On this walk I saw the most beautiful thing. I was walking up a hill and I stopped to look back. All I could see was a line of chairs. I could compare the feelings with how I felt when my son was born or when I got married. All I could think was I am apart of something wonderful. I saw hope, I saw determination, I saw shear will most of all I saw everything that I wanted to see everywhere else. I want to take that picture and capture it in my brain and keep it there. Like the day my son was born, like the day I got married my life changed at that moment. I was not Ericka Reil from Vermont, I was ADAPT. That was my new identity. It was like a cell moving and growing with other cells.

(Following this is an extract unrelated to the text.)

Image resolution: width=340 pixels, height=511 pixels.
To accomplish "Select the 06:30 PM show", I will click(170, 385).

Trying to move an entire organism.
Day 3
The color groups organized today, we were divided up in our color and if we were yes or no people. I had no idea what I was getting into, well I had some idea. But nothing could prepare me for what I was about to do. We walked up to Joe Barton's office ready to enter. I went with the crowd of people that went to sit in his conference room. We waited for his staff to come talk to us. When they did, it was all lies and excuses. I never understood how people could just lie to others in hopes they will give up. We didn't after Bruce gave the cue we were chanting FREE OUR PEOPLE.

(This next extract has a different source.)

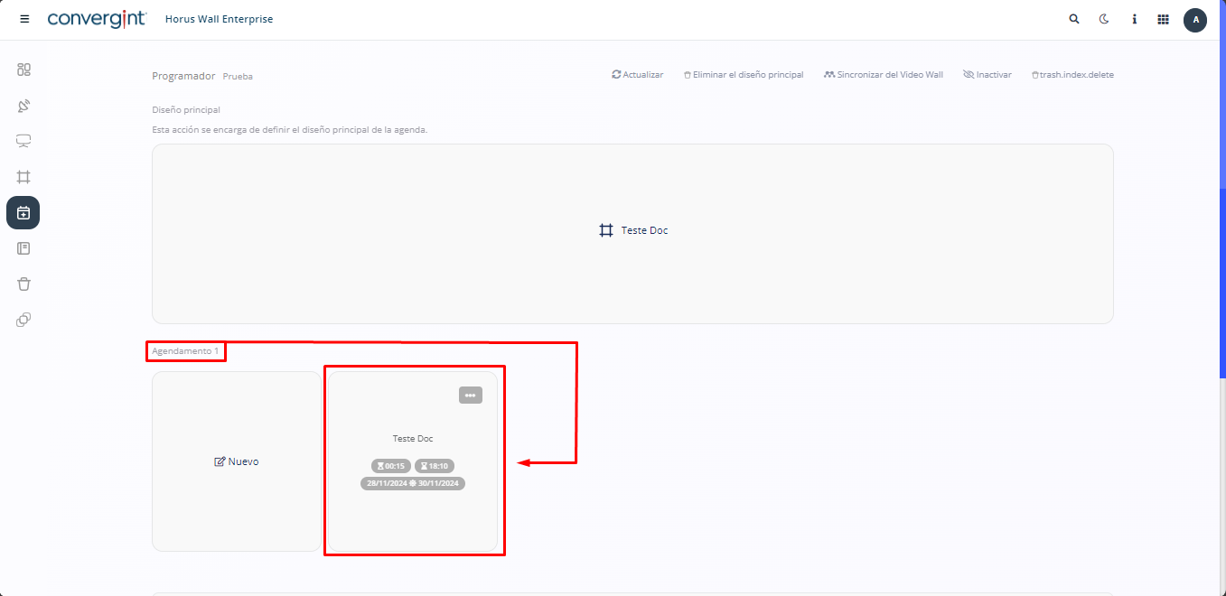
Task: Expand the apps grid menu
Action: 1164,19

The staff looked scared; they realized we were not going to be shrugged off. They realized that the lies were what we were expecting. When the police came in with our first warning that was nothing, we chanted. That's when I was a little afraid, but when they came in for the second warning, that's when I knew I didn't care. The third warning came and we just chanted louder and faster. Then they started picking us off. I saw one color leader go and it scared me. The way they just picked him up carried him off. Then they started coming up to people in chairs. I saw some turn off their power chairs; some take the keys out of the scooters. The way the police came in trying to get people away from the furniture. I saw more and more getting lead or carried out. Then it was my turn, I was asked if I wanted to walk away or get arrested. I choose to get arrested what was the point of walking away. They handcuffed me, but as they were I kept on chanting, I walked right past Joe Barton's staff chanting right at them. I walked out and it was a blur. People were cheering the cops were holding them back. I walked into a room that was slowly being made into a temporary holding cell.
This was at 3pm at 6pm everyone was there. We were talking walking around. I talked to people about everything and nothing because there was nothing else to do. Around 1230am I was finally released. Walking to the van, feeling the fresh air on my face. But at the Hotel, I was greeted by people cheering; those that could not clapped or had whistles. I talked with a gentleman whom did not get arrested. I explained to him that I was not expecting the fanfare. He just smiled and told me that it was the least he could do. I was willing to get arrested for him; he was willing to cheer for me doing that.
Day4
I left Washington today. I had to get back to my job and my family. I hugged everyone I had met. Shared email addresses and tears. I didn't want to leave on the plane I cried. In the Newbie meeting they said ADAPT is family. Its true, as I watch the video I shot, my heart longs to go back do it again. As I promised my new family, I will be back in April.